10, 2 are even numbers so if any number is divisible by 10 then it also divisible by 2.
5 is prime.
if any number%2==0 then number is even.
so no need to num%10==0.
above post is right your coding is simple so no need

# include<math.>

if you still got some problem please post problem in detail

## rana ranjit

i want to add more
add this in your coding after #include<stdio.h>

``````#include<conio.h>
``````

and add this after return 0;
`getch();`

if got problem define

## rana ranjit

where is preview option to watch perview before post.
sorry guys there is little problem in both my above post
so correction is with full coding is.
sorry admin not did this in future..

``````#include<stdio.h>
#include<conio.h>
void main()
{
int num;
printf("number");
scanf("%d",&num);
if(num%2==0&&num%5==0)
{
printf(" number is divisible\n");
}
else
{
printf(" not divisible\n");
}
getch();
}
``````

run enter 50 answer is divsible. if enter 35 ans not divsible.

no need to add num%10==0

## Learner010 99

run enter 50 answer is divsible. if enter 35 ans not divsible.

if you read the question carefully then you would notice this (if it is not divisible by any of these.). That means you now need `||` rather than `&&`. therefore your statement which i quoted is absolute incorrect. then correct one is `run enter 50 answer is divisible . if enter 35 ans divisible.`

## rana ranjit

``````your statement which i quoted is absolute incorrect. then correct one is run enter 50 answer is divisible . if enter 35 ans divisible.
``````

first of all thanks so much for checking. i accept my mstake
but mistake is only execution number i.e 35 replace it with 34
then answer is correct. coding is fine, no mistake there.

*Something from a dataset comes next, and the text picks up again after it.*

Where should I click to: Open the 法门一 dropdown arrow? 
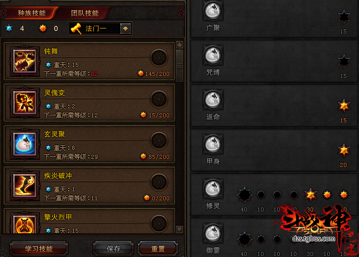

``````if you read the question carefully then you would notice this (if it is not divisible by any of these.)
``````

wherea as i understood user requirement
user SUPERMASTEREU write if number is div by 2,5,10 print
nunber is div. if number is not div by 2,5,10 print not.
now bcoz number has to be div by all three given values(2,5,10)
so i and "user SUPERMASTEREU" use && operator in place of || operator.
on execution when i enter 50 number this is div by 2 ,5,10 with
all three numbers as per "user SUPERMASTEREU" requirement. if i enter
34 number then it fully div by 2 only not with 5,10. this is not
"user SUPERMASTEREU" reqirement. either div by all or not with all.

&& operator require all statements is to be true to answer true, if
single statement false answer is not true.

|| operator not require all statements is to be true to answer true, if
single statement false answer is still true.

plz post if i m wrong.
also where is preview button to watch preview before post

## Learner010 99

I would again say that read the thread again.I already pointed out the line , once again i do so ,

`if it is not divisible by any of these.`

focus on the string "any of these". do you get it now ?therefore `||` is used.

correct condition would be :

``````if(num%2==0 || num%5==0)
{
print the message saying  "Number is either divisible by 2 or 5 or 10"
}
``````

now the `if` statement will get executed whenever the input is either divisible by 2 or 5.(number which is divisible by 10 must be divisible by 2 too.).therefore no need to put one extra condition like `num%10==0`.

your code would be preferrable if the condition all of these exist in the place of any of these. And your code will print `not divisible` if 15 in inputted. Hope you understand now.

where is preview button to watch preview before post

In comment Box , second last button(colored green).

## rana ranjit

yes u are write. i didn't read properly and miss the words "ANY OF THESE".
OR operator is to be used in place of AND operator. replace if(num%2==0 && num%5==0)
condition with if(num%2==0 || num%5==0) in my coding.
thanks for correcting me. also for perview button.